Economy: The results of this project will cement the UK's reputation as the leading country for prosthetic design and manufacturing. Three of the four major manufacturers of upper- and lower-limb prosthetic limbs are based in the UK. The market for advanced prostheses and bionics is growing rapidly. This project will provide significant know-how and novel technologies to help the UK's prosthetics industry remain competitive in a global market. Financial security of the British upper-limb prosthetics industry will help to reduce the production and R&D cost allowing the NHS to cover the cost for a larger number of patients. Moreover, able-bodied individuals who want advanced interfaces to better operate or interact with robots or games can also benefit from the results of this work. In addition, the implantable electronic technologies for neural stimulation that we develop can be taken up by the Electronic Medicine (electroceuticals) industry and used for treatment of a range of health conditions such as diabetes and depression.

Knowledge: Understanding the flexibility and limits of the human motor systems in learning new skills and their application in prosthesis control are very exciting and timely, as evident by the number recent publications in Nature on these topics. Our cross-species approach will help development of a unifying theory for Pattern Learning which is very exciting scientifically because with Pattern Learning we will be able to develop a platform for truly plug and play prosthetic systems.

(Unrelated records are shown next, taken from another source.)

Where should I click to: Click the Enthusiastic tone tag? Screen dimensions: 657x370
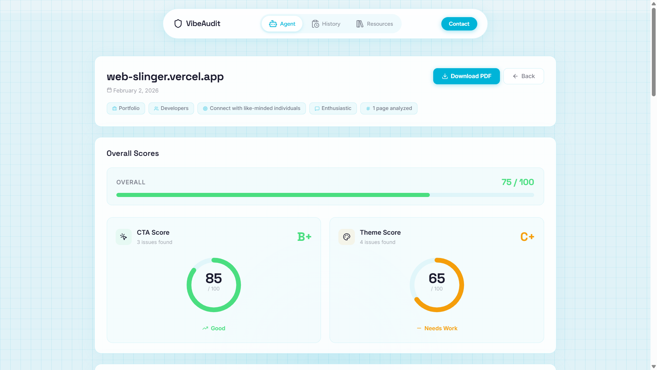pyautogui.click(x=333, y=108)
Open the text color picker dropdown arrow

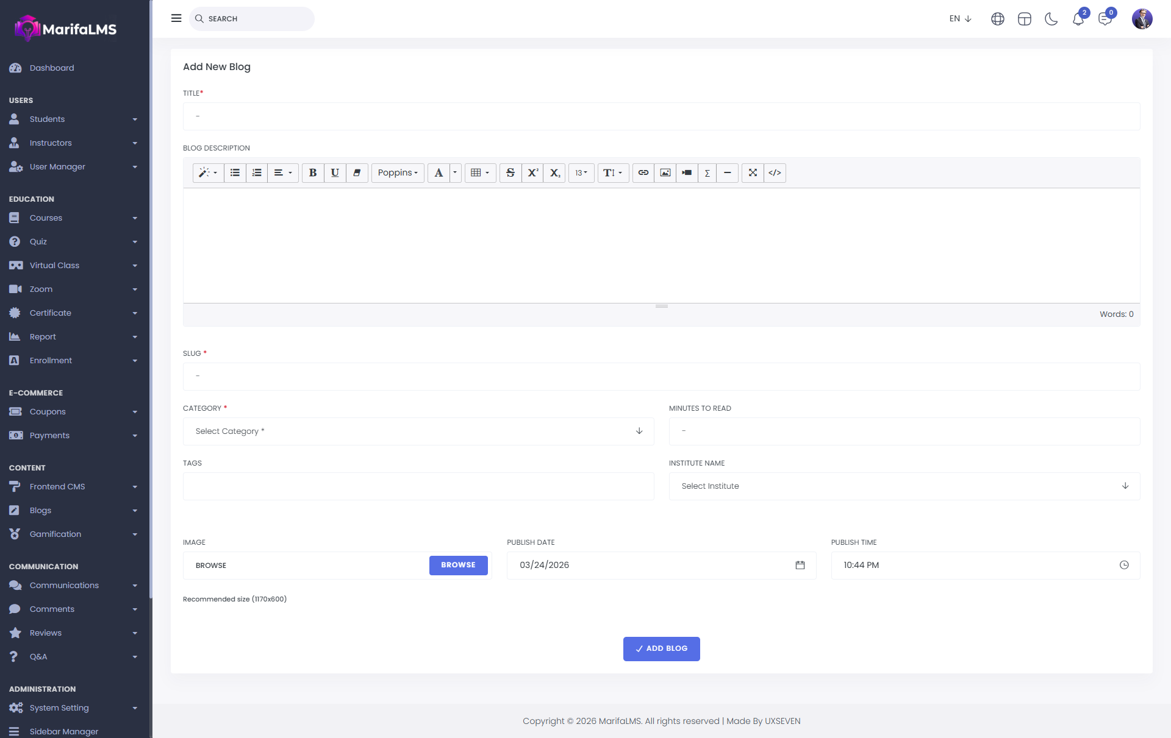[455, 173]
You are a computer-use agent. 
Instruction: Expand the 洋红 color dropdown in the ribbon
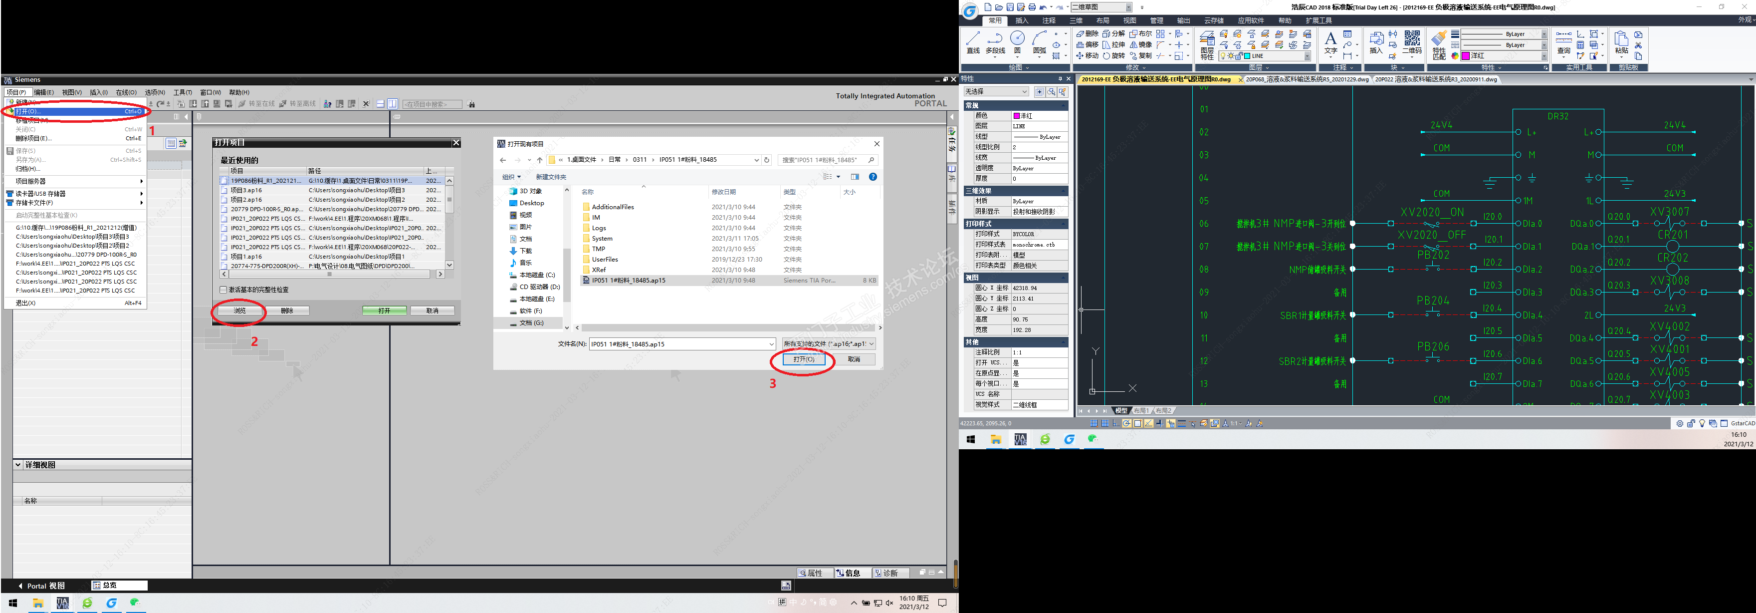(1544, 56)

People: This programme will provide me with a platform upon which I can work towards becoming a research leader in the field of prosthetics. In addition, it will provide high-quality training in the general areas of signal analysis and sensorimotor control for three research associates (RA1-3) and several PhD students. All team members will gain knowledge and expertise through the process of solving challenging problems. They will spend time at both Newcastle University's School of Electrical and Electronic Engineering and Institute of Neuroscience as well as at collaborating hospitals (Freeman and Salford Royal). They will benefit from a truly multi-disciplinary research environment.